What you should do:
Could you copy the whole listing below exactly as written?

Data under study:
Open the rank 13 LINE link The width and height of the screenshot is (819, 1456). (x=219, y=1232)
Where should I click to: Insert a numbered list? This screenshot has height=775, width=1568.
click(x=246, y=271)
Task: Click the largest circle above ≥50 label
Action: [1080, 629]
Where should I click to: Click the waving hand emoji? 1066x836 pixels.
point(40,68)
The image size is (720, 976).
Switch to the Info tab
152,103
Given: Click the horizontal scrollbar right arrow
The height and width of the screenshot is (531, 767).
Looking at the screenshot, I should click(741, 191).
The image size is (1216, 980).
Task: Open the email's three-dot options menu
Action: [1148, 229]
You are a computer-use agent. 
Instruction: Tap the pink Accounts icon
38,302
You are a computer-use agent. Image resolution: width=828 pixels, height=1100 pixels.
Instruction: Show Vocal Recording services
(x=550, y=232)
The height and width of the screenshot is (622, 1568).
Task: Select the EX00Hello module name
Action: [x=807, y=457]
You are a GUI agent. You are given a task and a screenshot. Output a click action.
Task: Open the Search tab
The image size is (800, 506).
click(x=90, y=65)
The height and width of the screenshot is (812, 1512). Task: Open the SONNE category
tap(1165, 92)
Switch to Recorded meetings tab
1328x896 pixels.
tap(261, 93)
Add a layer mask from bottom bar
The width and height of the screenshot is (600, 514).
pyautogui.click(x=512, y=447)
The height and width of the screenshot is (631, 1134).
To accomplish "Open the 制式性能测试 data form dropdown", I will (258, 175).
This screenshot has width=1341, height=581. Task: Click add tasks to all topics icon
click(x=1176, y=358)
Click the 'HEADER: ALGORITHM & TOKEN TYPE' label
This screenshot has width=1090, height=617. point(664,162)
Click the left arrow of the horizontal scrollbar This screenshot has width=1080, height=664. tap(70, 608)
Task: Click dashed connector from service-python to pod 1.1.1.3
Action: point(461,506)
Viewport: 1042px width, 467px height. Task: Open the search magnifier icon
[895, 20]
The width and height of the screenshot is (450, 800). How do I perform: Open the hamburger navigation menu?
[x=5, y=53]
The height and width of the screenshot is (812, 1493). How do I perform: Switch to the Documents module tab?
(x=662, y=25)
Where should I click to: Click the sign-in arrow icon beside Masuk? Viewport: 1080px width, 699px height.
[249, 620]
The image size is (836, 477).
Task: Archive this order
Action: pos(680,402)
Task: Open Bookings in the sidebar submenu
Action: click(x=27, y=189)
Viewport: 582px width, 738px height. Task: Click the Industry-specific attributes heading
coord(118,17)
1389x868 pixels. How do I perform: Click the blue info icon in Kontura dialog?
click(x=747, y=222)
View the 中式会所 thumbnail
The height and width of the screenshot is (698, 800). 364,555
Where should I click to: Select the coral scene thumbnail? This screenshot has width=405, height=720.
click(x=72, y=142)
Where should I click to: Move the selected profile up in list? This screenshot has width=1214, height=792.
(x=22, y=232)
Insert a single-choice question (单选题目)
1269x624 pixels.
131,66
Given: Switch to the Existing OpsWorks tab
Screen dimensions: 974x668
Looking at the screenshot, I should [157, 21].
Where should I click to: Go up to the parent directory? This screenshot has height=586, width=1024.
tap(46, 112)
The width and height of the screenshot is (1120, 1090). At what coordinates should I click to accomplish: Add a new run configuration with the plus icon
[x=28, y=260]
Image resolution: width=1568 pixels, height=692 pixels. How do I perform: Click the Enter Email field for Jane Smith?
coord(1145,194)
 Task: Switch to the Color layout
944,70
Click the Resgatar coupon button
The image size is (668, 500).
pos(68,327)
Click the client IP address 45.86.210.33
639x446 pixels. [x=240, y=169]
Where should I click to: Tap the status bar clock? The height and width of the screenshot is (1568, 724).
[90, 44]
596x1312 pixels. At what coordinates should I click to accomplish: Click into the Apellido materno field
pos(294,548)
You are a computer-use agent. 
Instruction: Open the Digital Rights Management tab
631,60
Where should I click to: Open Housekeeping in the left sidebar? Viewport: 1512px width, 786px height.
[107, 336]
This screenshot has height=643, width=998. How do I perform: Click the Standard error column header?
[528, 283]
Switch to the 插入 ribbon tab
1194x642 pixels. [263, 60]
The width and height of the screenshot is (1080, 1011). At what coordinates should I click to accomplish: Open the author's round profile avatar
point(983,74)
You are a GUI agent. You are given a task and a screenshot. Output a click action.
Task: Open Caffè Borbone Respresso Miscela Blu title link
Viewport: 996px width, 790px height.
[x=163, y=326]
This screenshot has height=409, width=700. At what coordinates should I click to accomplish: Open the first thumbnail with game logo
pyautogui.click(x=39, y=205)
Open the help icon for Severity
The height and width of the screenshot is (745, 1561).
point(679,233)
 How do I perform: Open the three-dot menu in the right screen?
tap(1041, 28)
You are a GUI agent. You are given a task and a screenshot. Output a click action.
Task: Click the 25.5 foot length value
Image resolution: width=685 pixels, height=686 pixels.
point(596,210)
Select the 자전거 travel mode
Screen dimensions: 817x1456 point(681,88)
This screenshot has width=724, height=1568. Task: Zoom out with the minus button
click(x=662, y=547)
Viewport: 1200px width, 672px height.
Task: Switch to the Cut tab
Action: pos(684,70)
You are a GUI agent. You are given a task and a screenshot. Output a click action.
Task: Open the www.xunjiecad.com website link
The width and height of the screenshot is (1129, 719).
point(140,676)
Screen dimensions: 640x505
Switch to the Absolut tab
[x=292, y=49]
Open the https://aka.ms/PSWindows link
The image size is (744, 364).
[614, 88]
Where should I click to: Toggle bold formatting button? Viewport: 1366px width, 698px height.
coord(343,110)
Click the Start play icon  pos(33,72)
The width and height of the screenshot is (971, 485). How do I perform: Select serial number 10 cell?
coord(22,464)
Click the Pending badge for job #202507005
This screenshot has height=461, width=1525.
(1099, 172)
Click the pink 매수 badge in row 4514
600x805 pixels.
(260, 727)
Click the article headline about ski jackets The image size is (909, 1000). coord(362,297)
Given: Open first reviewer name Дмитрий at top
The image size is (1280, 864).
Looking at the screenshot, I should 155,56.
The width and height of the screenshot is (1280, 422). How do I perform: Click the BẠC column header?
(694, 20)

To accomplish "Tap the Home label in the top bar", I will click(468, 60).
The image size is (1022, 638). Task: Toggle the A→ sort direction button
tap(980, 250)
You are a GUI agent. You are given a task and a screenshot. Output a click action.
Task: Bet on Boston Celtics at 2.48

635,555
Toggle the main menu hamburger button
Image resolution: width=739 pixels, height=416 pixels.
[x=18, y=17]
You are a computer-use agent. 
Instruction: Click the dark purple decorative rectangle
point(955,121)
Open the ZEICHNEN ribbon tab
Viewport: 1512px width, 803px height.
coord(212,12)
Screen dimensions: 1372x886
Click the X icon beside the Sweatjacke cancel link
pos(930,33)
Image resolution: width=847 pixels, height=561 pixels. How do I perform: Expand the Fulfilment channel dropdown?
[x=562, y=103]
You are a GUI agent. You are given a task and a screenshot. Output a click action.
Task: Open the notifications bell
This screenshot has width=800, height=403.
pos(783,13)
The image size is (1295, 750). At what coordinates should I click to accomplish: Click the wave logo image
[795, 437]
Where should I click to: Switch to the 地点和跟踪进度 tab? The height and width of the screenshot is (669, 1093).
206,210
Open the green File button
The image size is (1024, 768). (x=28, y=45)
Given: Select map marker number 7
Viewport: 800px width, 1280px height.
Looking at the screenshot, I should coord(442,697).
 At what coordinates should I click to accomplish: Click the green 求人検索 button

The answer:
Open the rank 13 LINE link The width and height of the screenshot is (819, 1456). (x=219, y=1232)
Where should I click to: Insert a numbered list? This screenshot has height=775, width=1568.
click(x=246, y=271)
Task: Click the largest circle above ≥50 label
Action: [1080, 629]
Where should I click to: Click the waving hand emoji? 1066x836 pixels.
point(40,68)
The image size is (720, 976).
Switch to the Info tab
152,103
Given: Click the horizontal scrollbar right arrow
The height and width of the screenshot is (531, 767).
Looking at the screenshot, I should click(741, 191).
The image size is (1216, 980).
Task: Open the email's three-dot options menu
Action: [1148, 229]
You are a computer-use agent. 
Instruction: Tap the pink Accounts icon
38,302
You are a computer-use agent. Image resolution: width=828 pixels, height=1100 pixels.
Instruction: Show Vocal Recording services
(x=550, y=232)
The height and width of the screenshot is (622, 1568).
Task: Select the EX00Hello module name
Action: [x=807, y=457]
You are a GUI agent. You are given a task and a screenshot. Output a click action.
Task: Open the Search tab
The image size is (800, 506).
click(x=90, y=65)
The height and width of the screenshot is (812, 1512). Task: Open the SONNE category
tap(1165, 92)
Switch to Recorded meetings tab
1328x896 pixels.
tap(261, 93)
Add a layer mask from bottom bar
The width and height of the screenshot is (600, 514).
pyautogui.click(x=512, y=447)
The height and width of the screenshot is (631, 1134).
To accomplish "Open the 制式性能测试 data form dropdown", I will (258, 175).
This screenshot has width=1341, height=581. Task: Click add tasks to all topics icon
click(x=1176, y=358)
Click the 'HEADER: ALGORITHM & TOKEN TYPE' label
This screenshot has width=1090, height=617. point(664,162)
Click the left arrow of the horizontal scrollbar This screenshot has width=1080, height=664. tap(70, 608)
Task: Click dashed connector from service-python to pod 1.1.1.3
Action: point(461,506)
Viewport: 1042px width, 467px height. Task: Open the search magnifier icon
[895, 20]
The width and height of the screenshot is (450, 800). How do I perform: Open the hamburger navigation menu?
[x=5, y=53]
The height and width of the screenshot is (812, 1493). How do I perform: Switch to the Documents module tab?
(x=662, y=25)
Where should I click to: Click the sign-in arrow icon beside Masuk? Viewport: 1080px width, 699px height.
[249, 620]
The image size is (836, 477).
Task: Archive this order
Action: pos(680,402)
Task: Open Bookings in the sidebar submenu
Action: click(x=27, y=189)
Viewport: 582px width, 738px height. Task: Click the Industry-specific attributes heading
coord(118,17)
1389x868 pixels. How do I perform: Click the blue info icon in Kontura dialog?
click(x=747, y=222)
View the 中式会所 thumbnail
The height and width of the screenshot is (698, 800). 364,555
Where should I click to: Select the coral scene thumbnail? This screenshot has width=405, height=720.
click(x=72, y=142)
Where should I click to: Move the selected profile up in list? This screenshot has width=1214, height=792.
(x=22, y=232)
Insert a single-choice question (单选题目)
1269x624 pixels.
131,66
Given: Switch to the Existing OpsWorks tab
Screen dimensions: 974x668
Looking at the screenshot, I should [157, 21].
Where should I click to: Go up to the parent directory? This screenshot has height=586, width=1024.
tap(46, 112)
The width and height of the screenshot is (1120, 1090). At what coordinates should I click to accomplish: Add a new run configuration with the plus icon
[x=28, y=260]
Image resolution: width=1568 pixels, height=692 pixels. How do I perform: Click the Enter Email field for Jane Smith?
coord(1145,194)
 Task: Switch to the Color layout
944,70
Click the Resgatar coupon button
The image size is (668, 500).
pos(68,327)
Click the client IP address 45.86.210.33
639x446 pixels. [x=240, y=169]
Where should I click to: Tap the status bar clock? The height and width of the screenshot is (1568, 724).
[90, 44]
596x1312 pixels. At what coordinates should I click to accomplish: Click into the Apellido materno field
pos(294,548)
You are a computer-use agent. 
Instruction: Open the Digital Rights Management tab
631,60
Where should I click to: Open Housekeeping in the left sidebar? Viewport: 1512px width, 786px height.
[107, 336]
This screenshot has height=643, width=998. How do I perform: Click the Standard error column header?
[528, 283]
Switch to the 插入 ribbon tab
1194x642 pixels. [263, 60]
The width and height of the screenshot is (1080, 1011). At what coordinates should I click to accomplish: Open the author's round profile avatar
point(983,74)
You are a GUI agent. You are given a task and a screenshot. Output a click action.
Task: Open Caffè Borbone Respresso Miscela Blu title link
Viewport: 996px width, 790px height.
[x=163, y=326]
This screenshot has height=409, width=700. At what coordinates should I click to accomplish: Open the first thumbnail with game logo
pyautogui.click(x=39, y=205)
Open the help icon for Severity
The height and width of the screenshot is (745, 1561).
point(679,233)
 How do I perform: Open the three-dot menu in the right screen?
tap(1041, 28)
You are a GUI agent. You are given a task and a screenshot. Output a click action.
Task: Click the 25.5 foot length value
Image resolution: width=685 pixels, height=686 pixels.
point(596,210)
Select the 자전거 travel mode
Screen dimensions: 817x1456 point(681,88)
This screenshot has width=724, height=1568. Task: Zoom out with the minus button
click(x=662, y=547)
Viewport: 1200px width, 672px height.
Task: Switch to the Cut tab
Action: pos(684,70)
You are a GUI agent. You are given a task and a screenshot. Output a click action.
Task: Open the www.xunjiecad.com website link
The width and height of the screenshot is (1129, 719).
point(140,676)
Screen dimensions: 640x505
Switch to the Absolut tab
[x=292, y=49]
Open the https://aka.ms/PSWindows link
The image size is (744, 364).
[614, 88]
Where should I click to: Toggle bold formatting button? Viewport: 1366px width, 698px height.
coord(343,110)
Click the Start play icon  pos(33,72)
The width and height of the screenshot is (971, 485). How do I perform: Select serial number 10 cell?
coord(22,464)
Click the Pending badge for job #202507005
This screenshot has height=461, width=1525.
(1099, 172)
Click the pink 매수 badge in row 4514
600x805 pixels.
(260, 727)
Click the article headline about ski jackets The image size is (909, 1000). coord(362,297)
Given: Open first reviewer name Дмитрий at top
The image size is (1280, 864).
Looking at the screenshot, I should 155,56.
The width and height of the screenshot is (1280, 422). How do I perform: Click the BẠC column header?
(694, 20)

To accomplish "Tap the Home label in the top bar", I will click(468, 60).
The image size is (1022, 638). Task: Toggle the A→ sort direction button
tap(980, 250)
You are a GUI agent. You are given a task and a screenshot. Output a click action.
Task: Bet on Boston Celtics at 2.48

635,555
Toggle the main menu hamburger button
Image resolution: width=739 pixels, height=416 pixels.
[x=18, y=17]
You are a computer-use agent. 
Instruction: Click the dark purple decorative rectangle
point(955,121)
Open the ZEICHNEN ribbon tab
Viewport: 1512px width, 803px height.
coord(212,12)
Screen dimensions: 1372x886
Click the X icon beside the Sweatjacke cancel link
pos(930,33)
Image resolution: width=847 pixels, height=561 pixels. How do I perform: Expand the Fulfilment channel dropdown?
[x=562, y=103]
You are a GUI agent. You are given a task and a screenshot. Output a click action.
Task: Open the notifications bell
This screenshot has width=800, height=403.
pos(783,13)
The image size is (1295, 750). At what coordinates should I click to accomplish: Click the wave logo image
[795, 437]
Where should I click to: Switch to the 地点和跟踪进度 tab? The height and width of the screenshot is (669, 1093).
206,210
Open the green File button
The image size is (1024, 768). (x=28, y=45)
Given: Select map marker number 7
Viewport: 800px width, 1280px height.
Looking at the screenshot, I should coord(442,697).
 At what coordinates should I click to accomplish: Click the green 求人検索 button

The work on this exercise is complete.